§ WHAT IS EXPECTED: Pick out every line in the data below that holds "This".

§ DATA FOR PROCESSING:
=== Section Start ===
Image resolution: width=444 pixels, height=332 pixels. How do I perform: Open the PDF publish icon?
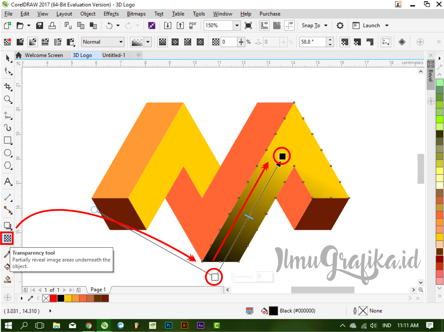coord(192,25)
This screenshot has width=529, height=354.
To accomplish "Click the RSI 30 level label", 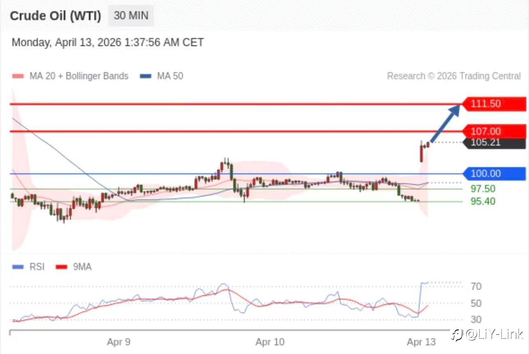I will 476,319.
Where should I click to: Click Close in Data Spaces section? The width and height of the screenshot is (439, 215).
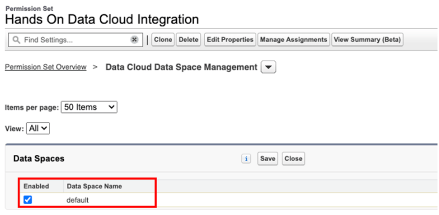[293, 159]
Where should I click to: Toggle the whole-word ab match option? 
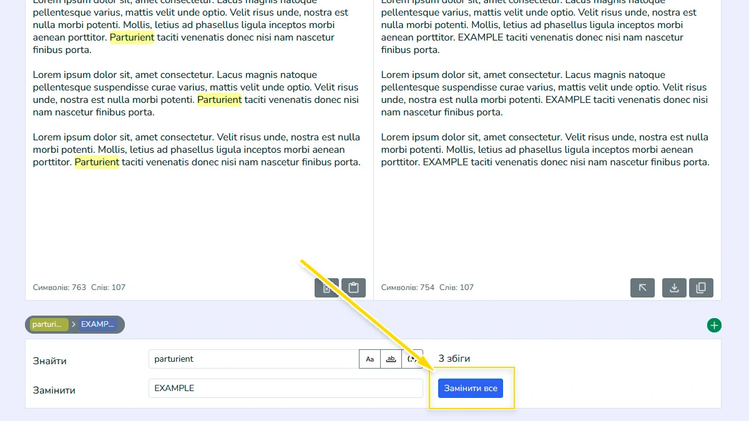[x=391, y=359]
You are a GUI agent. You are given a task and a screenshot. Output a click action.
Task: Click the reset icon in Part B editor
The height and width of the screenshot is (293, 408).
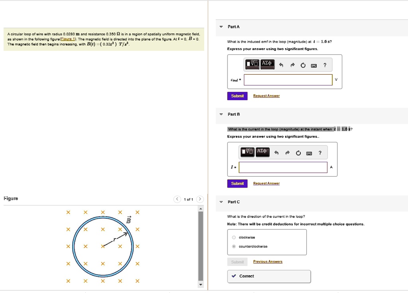tap(298, 152)
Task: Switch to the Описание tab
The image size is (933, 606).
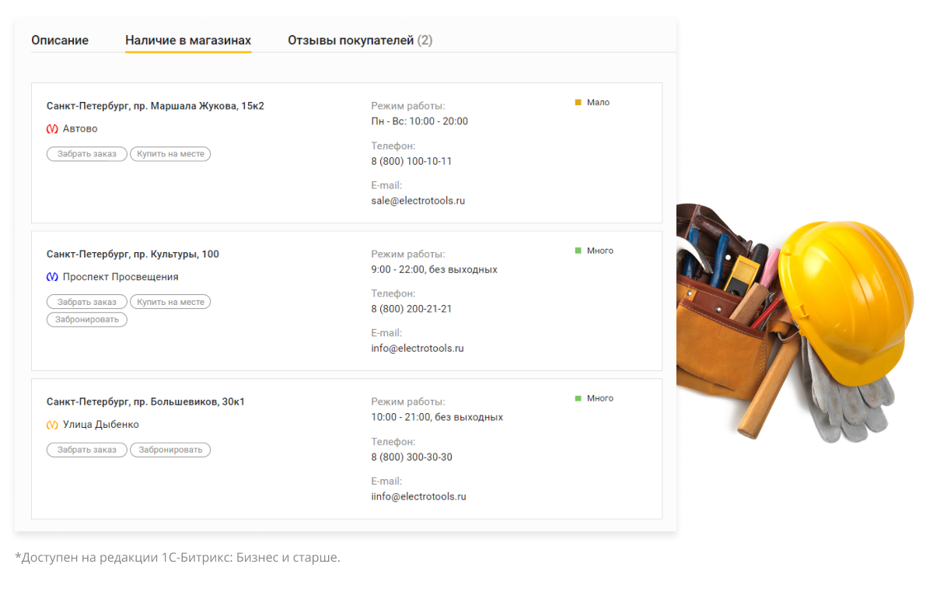Action: pos(60,40)
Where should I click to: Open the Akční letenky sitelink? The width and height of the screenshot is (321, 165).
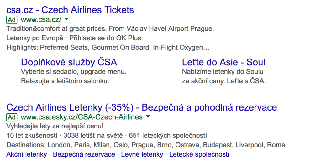coord(27,154)
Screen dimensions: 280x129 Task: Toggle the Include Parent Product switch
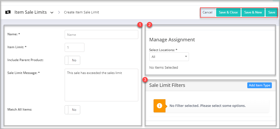(72, 60)
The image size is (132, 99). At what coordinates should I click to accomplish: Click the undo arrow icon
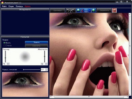point(68,11)
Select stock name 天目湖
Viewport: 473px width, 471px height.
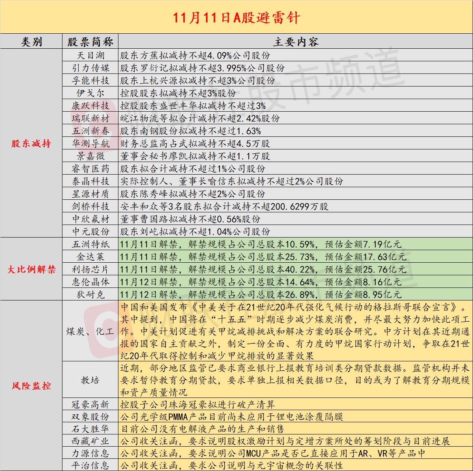(x=90, y=55)
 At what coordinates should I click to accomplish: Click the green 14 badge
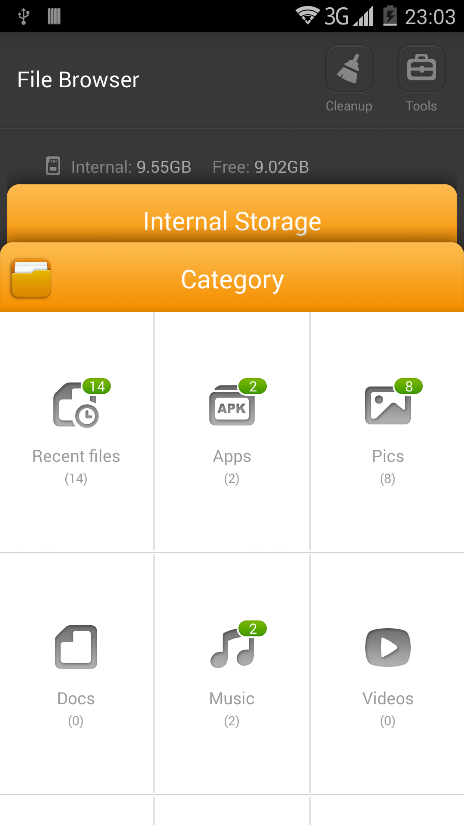[x=97, y=386]
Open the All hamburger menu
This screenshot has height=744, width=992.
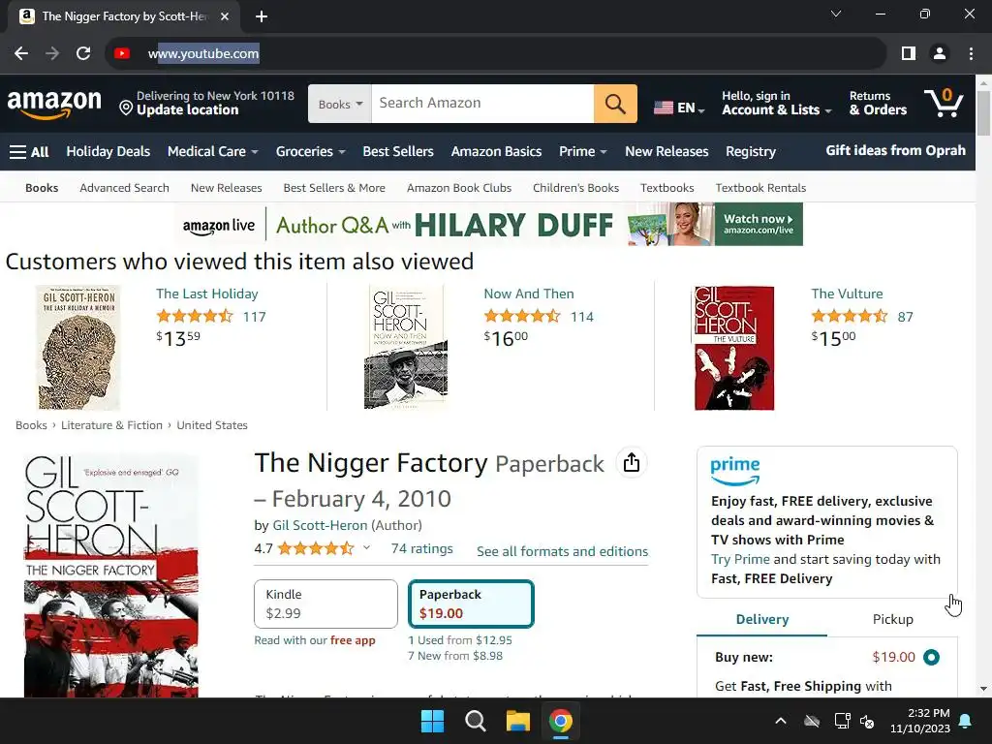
=== Section End ===
§ OUTPUT:
This screenshot has width=529, height=354.
This screenshot has height=744, width=992.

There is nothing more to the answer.